And then in Flavors & Fragrances, really nice progress there on the margin front but can you talk about some of the areas that maybe are growing? It's kind of hard to see with the product rationalization, maybe some of the areas that could gain some momentum as we head into next year or so?.
Sure. I think as a general statement as we looked at those businesses a year ago and even further back in time, think broadly speaking, it was that focus on ingredients, which was really capping us from a margin standpoint and from a growth standpoint.
And so as I've stated from a strategic standpoint, it's about how do you take these ingredients, identify opportunities to utilize that production knowledge to make better ultimate end flavors. And so to more directly answer your question, I think we're seeing quite a bit of progress in our beverage flavor businesses.

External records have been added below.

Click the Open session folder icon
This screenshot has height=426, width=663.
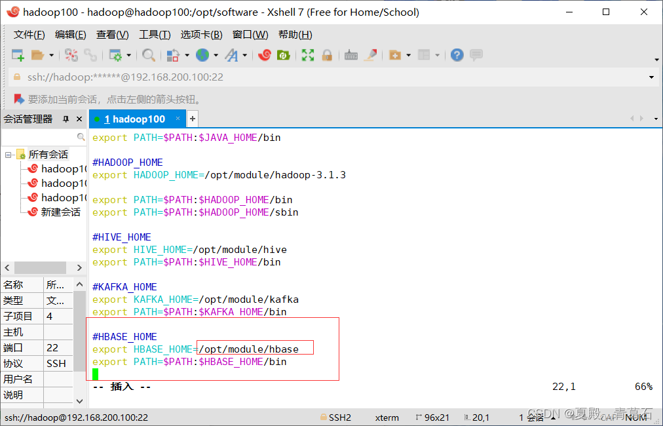click(x=37, y=55)
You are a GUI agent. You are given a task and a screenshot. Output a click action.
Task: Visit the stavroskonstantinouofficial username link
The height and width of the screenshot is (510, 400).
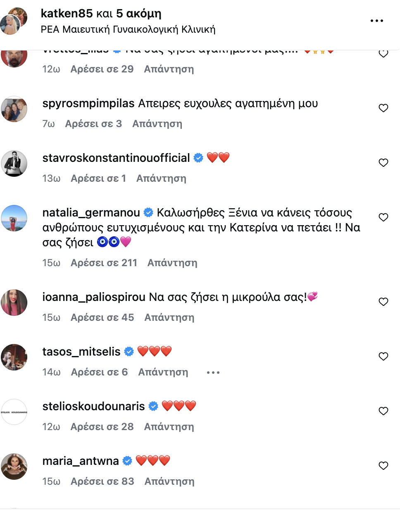(116, 158)
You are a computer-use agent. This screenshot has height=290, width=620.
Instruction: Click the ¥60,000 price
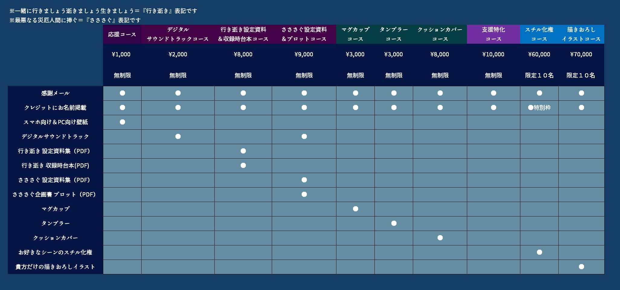coord(539,55)
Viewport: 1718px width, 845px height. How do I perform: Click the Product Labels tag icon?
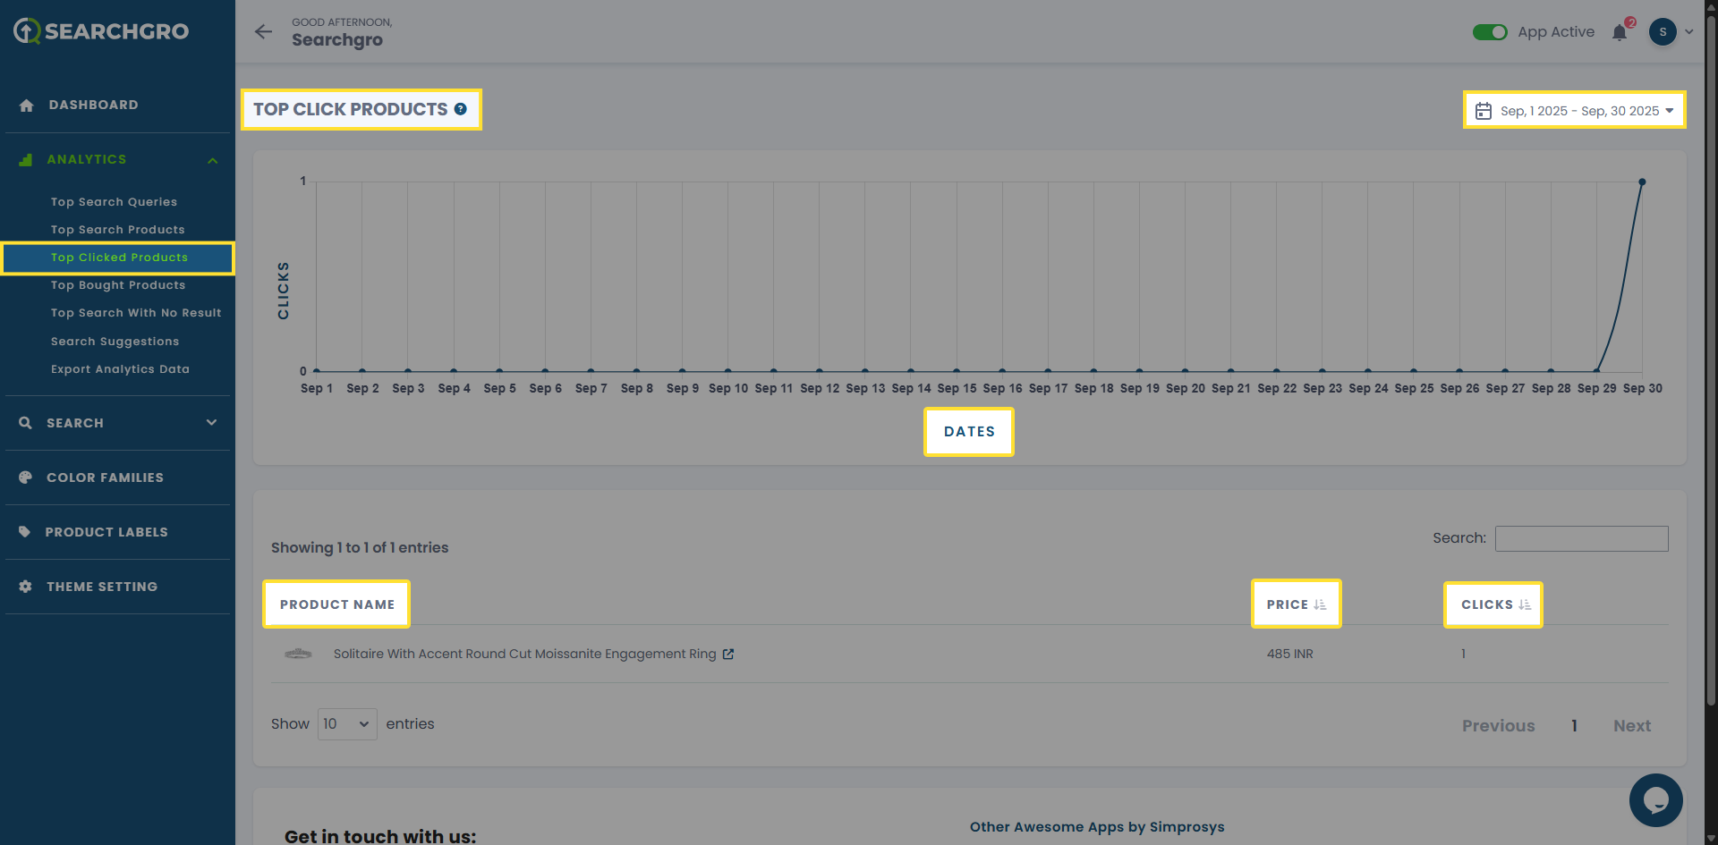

We see lot of very broad-based customer group, a lot of startup type customers, a lot of customers that are developing new products, looking for technical advances. And they're willing to move fairly quickly, relatively speaking, to some of the say, the other larger beverage companies. So we're seeing a lot of very good progress there.
We're seeing very good progress in our Natural Ingredients business, the more agricultural-based area. And we've improved our inventory positions considerably in that business, which as you probably can attest to from the past, if you have the inventory, you can sell it, if you don't, you're kind of waiting until the next crop.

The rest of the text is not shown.